● EXERCISE TASK
Repeat the listing from its first line through the line containing "click(x=22, y=49)", with both ends included. Leave the pictures out of your answer.

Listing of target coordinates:
** BEGIN **
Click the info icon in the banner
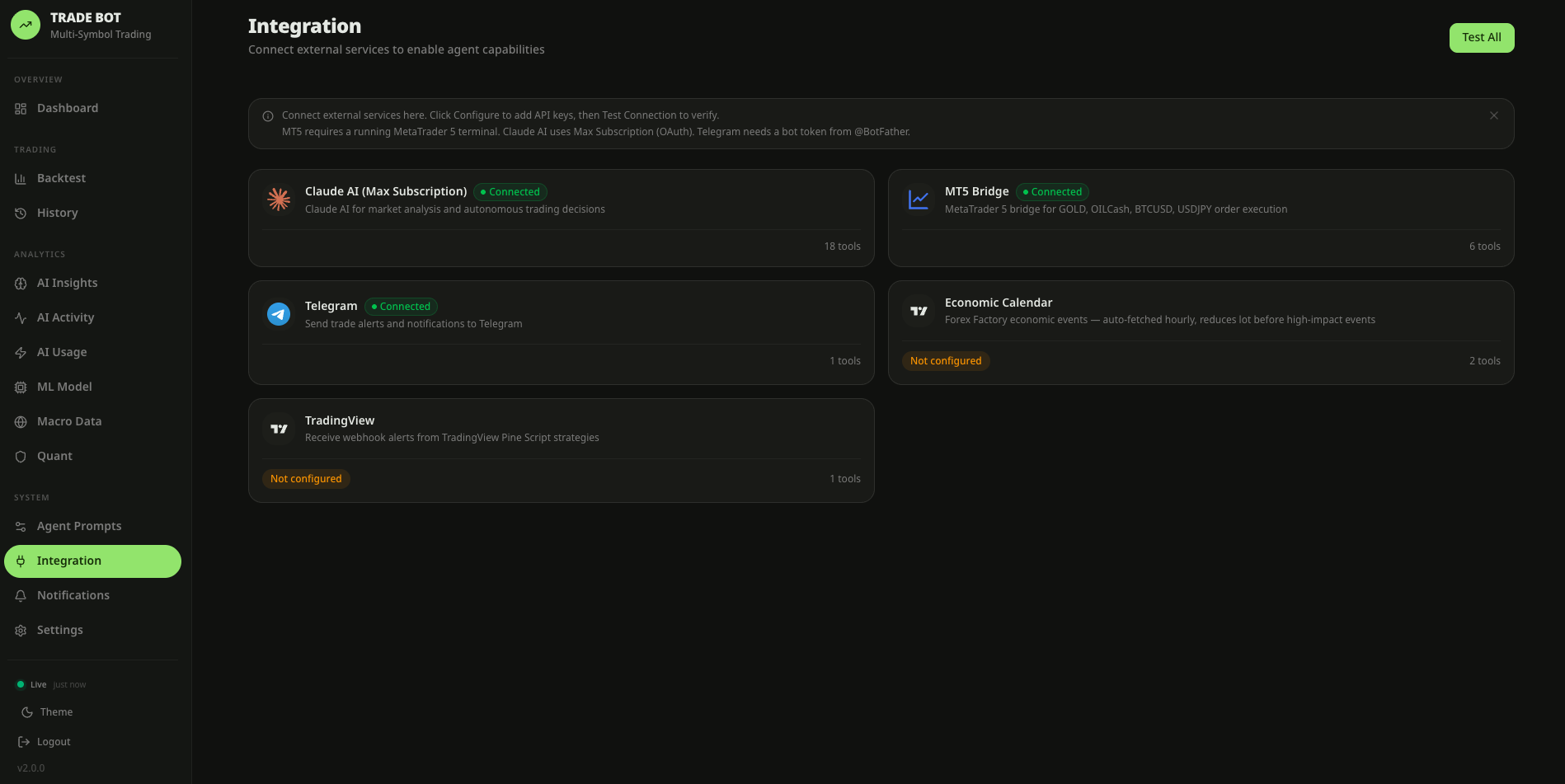The height and width of the screenshot is (784, 1565). [x=268, y=116]
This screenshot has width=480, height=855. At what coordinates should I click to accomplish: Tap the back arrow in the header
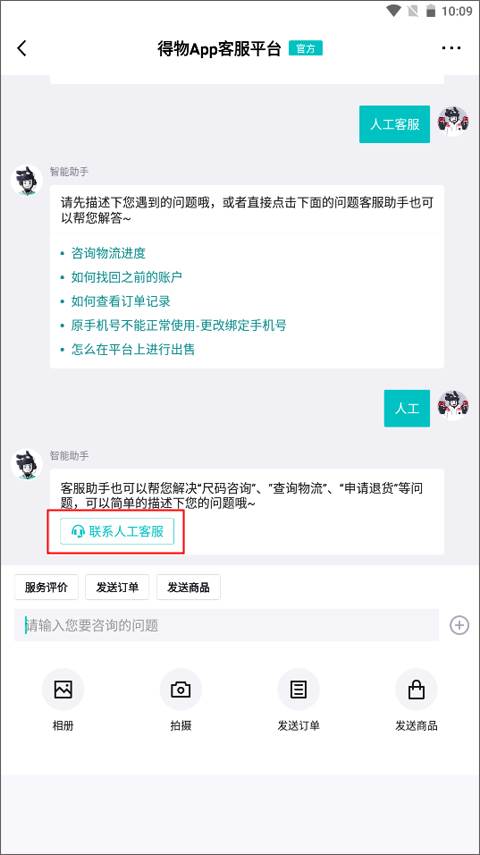click(x=22, y=49)
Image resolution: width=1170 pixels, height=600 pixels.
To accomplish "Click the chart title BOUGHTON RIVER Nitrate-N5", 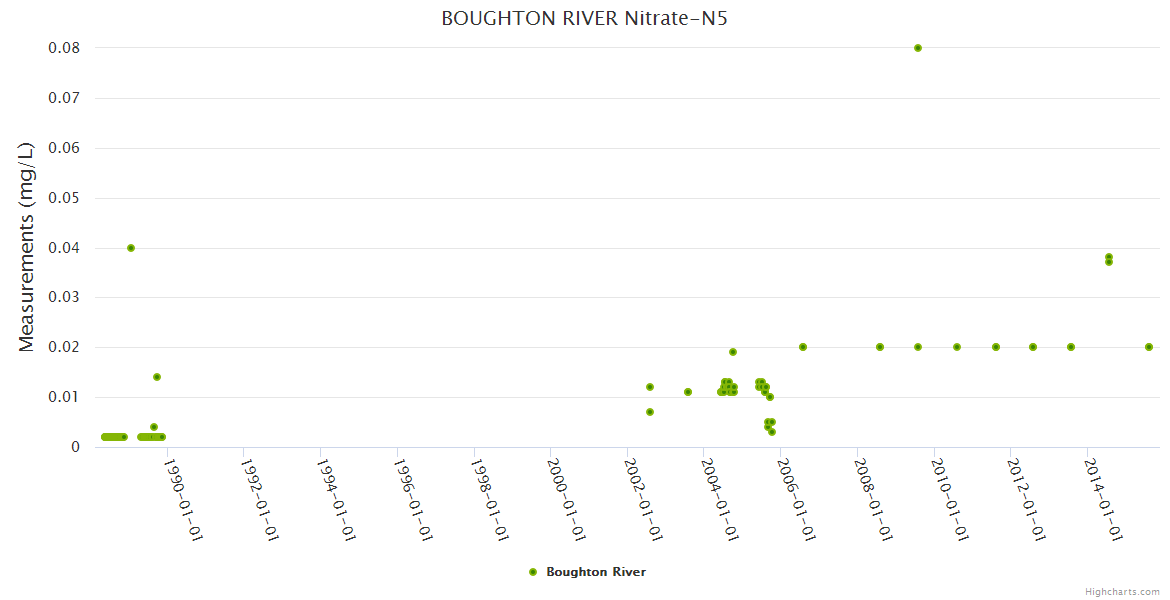I will pyautogui.click(x=584, y=19).
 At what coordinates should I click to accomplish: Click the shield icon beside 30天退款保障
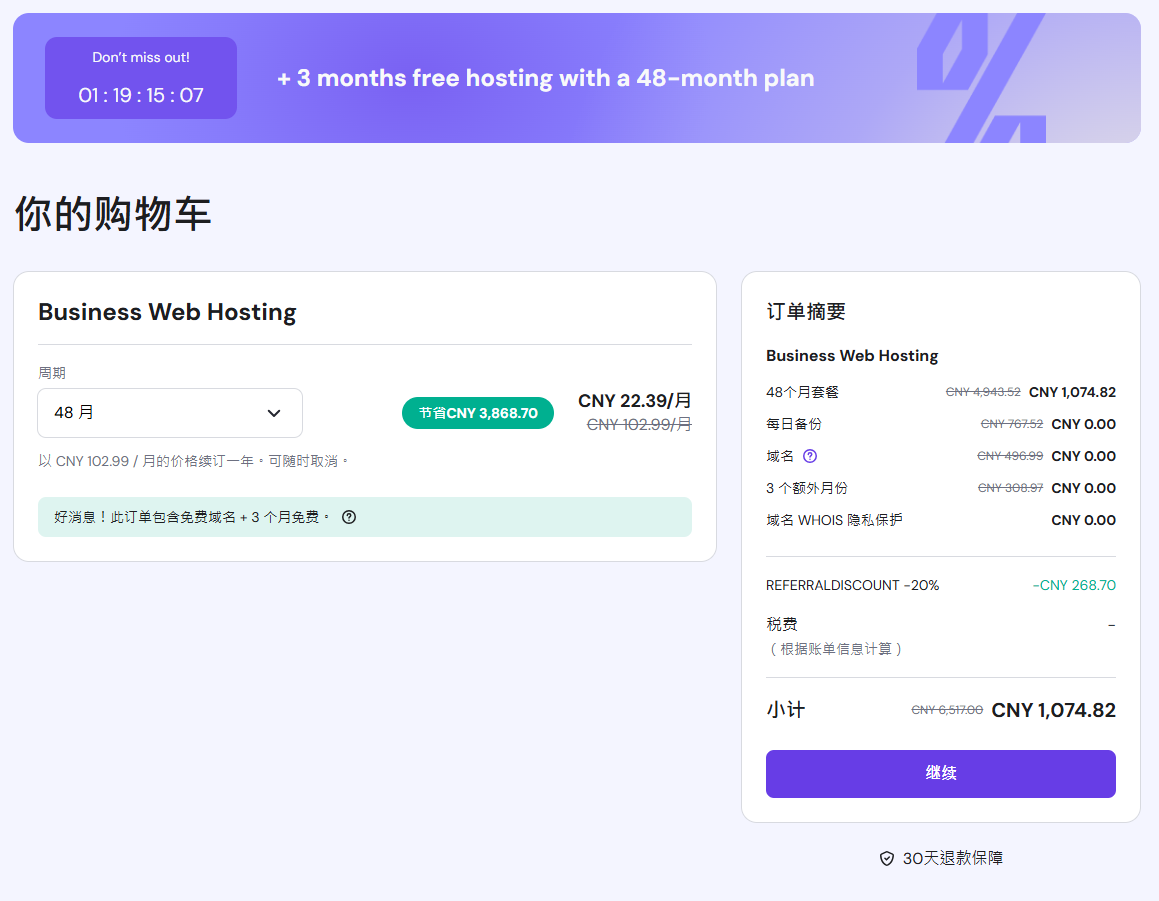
** END **
● IN RESPONSE
Click the info icon in the banner
The height and width of the screenshot is (784, 1565). [x=268, y=116]
This screenshot has width=480, height=855. At what coordinates should I click to accomplish: Tap the back arrow in the header
click(x=22, y=49)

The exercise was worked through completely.